Não existe, por um lado, qualquer disposição legal exigindo, a instauração de inquérito prévio, pelo que é inócuo o facto do mesmo não ter sido ordenado – cfr. art. 4º do ED – pelo que não pode inferir-se de tal omissão qualquer consequência para a prescrição do procedimento disciplinar.
Deste modo, o prazo de três meses apenas começou a contar quando o dirigente máximo do serviço tomou conhecimento de que foi deduzida acusação contra a autora – pois só nessa altura podia saber a sua efectiva participação no conjunto de factos denunciados. Como a acusação foi deduzida em 30-9-2008 e o processo disciplinar foi instaurado à autora em 11-12-2009, portanto antes de decorrido o prazo de três meses”».

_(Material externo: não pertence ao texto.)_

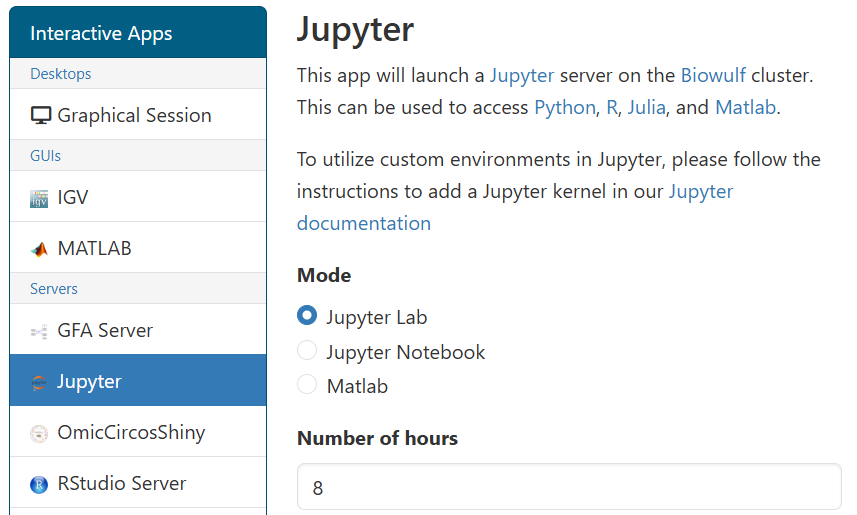
Task: Click the Jupyter logo icon in sidebar
Action: pos(39,382)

Esta jurisprudência deste STA é igualmente aplicável ao presente caso, o qual respeita à mesma questão em casos idênticos à destes autos, estando em causa os mesmos factos, nomeadamente, a deliberação da CMP de 04.05.2010, pela qual foram aplicadas as penas disciplinares e o despacho do Presidente da CMP de 11.12.2008 [que determinou a instauração de processo disciplinar contra, entre outros, ao autor], tendo a acusação em processo-crime sido deduzida em 30.09.2008, sendo este, no caso, o facto que determina o conhecimento relevante para efeitos do nº 2 do art. 4º do ED. Ou seja, o processo disciplinar contra o autor foi instaurado antes de decorrido o prazo de 3 meses previsto no referido preceito.
Assim, uma vez que ainda não se tinha esgotado o prazo para a instauração do processo disciplinar, não operou a prescrição a que alude a norma, sendo certo, por outro lado, que nenhuma relevância assume no caso não se ter instaurado um processo de inquérito, o qual corresponde a uma faculdade da Administração e não um ónus que a lei lhe imponha, e que, no caso não se considerou necessário instaurar.
Termos em que, procede o recurso interposto pelo Município do Porto, devendo o acórdão recorrido ser revogado ao haver incorrido no erro de julgamento que lhe é imputado.

Pelo exposto, acordam em conceder provimento ao recurso, revogar o acórdão recorrido e julgar improcedente a acção.
Custas pelo Autor nas instâncias e neste STA.

Lisboa, 7 de Novembro de 2019. – Teresa Maria Sena Ferreira de Sousa (relatora) – José Francisco Fonseca da Paz – Maria do Céu Dias Rosa das Neves.